The action model specifies how staff and delivery organizations deliver the intervention to beneficiaries:

- The target population includes a specification of who participants are and how they are recruited.
- The implementing organization (for instance a clinic or school) and its staff of implementers (for instance therapists or teachers) are responsible for allocating resources, training, and delivering the interventions.
- Intervention and service delivery protocols would include therapy manuals or subject curricula.
- Associated organizations and community partners refers to organisations other than the implementing organisation. In the case of a psychotherapy intervention, this may include schools or general practitioners who advertise the program or refer beneficiaries to it.
- Ecological context refers to aspects of the environment, for instance family, friends, co-workers, other students, etc., that may moderate the effects of a program.

== Theory-driven methods ==
The full-range of research methods has been argued to apply. Chen (2015) provides examples using randomized experiments, quasi-experimental designs, process and outcome monitoring, and qualitative methods. Although proponents of theory-driven evaluation are critical of "black box" experiments, Chen and Rossi (1983, p. 292) argue that theory-driven experiments are possible and desirable:

[A]dvocates of the black box experimental paradigm often neglect the fact that after randomization exogenous variables are still correlated with outcome variables.
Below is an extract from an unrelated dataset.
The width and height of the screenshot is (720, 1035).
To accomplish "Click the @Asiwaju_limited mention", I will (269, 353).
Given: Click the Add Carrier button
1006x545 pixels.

Knowing how such exogenous factors affect outcomes makes it possible to construct more precise estimates of experimental effects by controlling for such exogenous variables.
It has been argued that theory-driven evaluation focusses too much on statistical approaches, such as randomized experiments, quasi-experiments, and structural equation modelling; however, a case has also been made for the importance of qualitative methods, particularly when developing program theories and understanding implementation.

There is also methodological debate concerning whether realist evaluations, considered a particular kind of theory-driven approach, may include randomized controlled trials in any form. Some evaluators think they may and conduct what they call "realist trials". Others argue that a realist trial is an "oxymoron", and recommend instead calling them "theory-oriented trials". A 2023 review of trials described as realist concluded that whether they are really realist depends on "ontological and epistemological" commitments of evaluators and that differences "cannot be resolved" by reviewing studies conducted.

== Examples ==
Examples discussed in a 2011 systematic review of 45 theory-driven evaluations include:

- An evaluation of the Fort Bragg Child and Adolescent Mental Health Demonstration, a managed mental health care system with a single point of entry, which used individual interviews, focus groups, and document review to assist the development of a theory of change. The theory explained why it was thought that an integrated care system would be more cost-effective than a fragmented system.
- An evaluation of a board game created to help teach secondary school business education. This evaluation developed a theory of change and used it to select measures and design regression analyses of process and outcome.
- An evaluation of a garbage reduction program. The program attempted to encourage residents to reduce the volume of garbage they produce by reducing the frequency of collection; however, an unintended negative consequence identified by the evaluation was that residents produced the same volume as before, simply storing their garbage in their homes on non-collection days. This effect was identified using an comparative interrupted time series analysis with autoregressive integrated moving average (ARIMA).

A 2014 review of theory-driven evaluation in school psychology highlighted two illustrative examples:

- An evaluation of conjoint behavioral consultation, a "strength-based intervention focused on building behavioral and social competence in children". The evaluation tested a theory of change using a cluster-randomised controlled trial and mediation analysis.
- An evaluation of repeated reading and vocabulary previewing which tested causal theory using case study methodology, an adapted alternating treatments design with six students.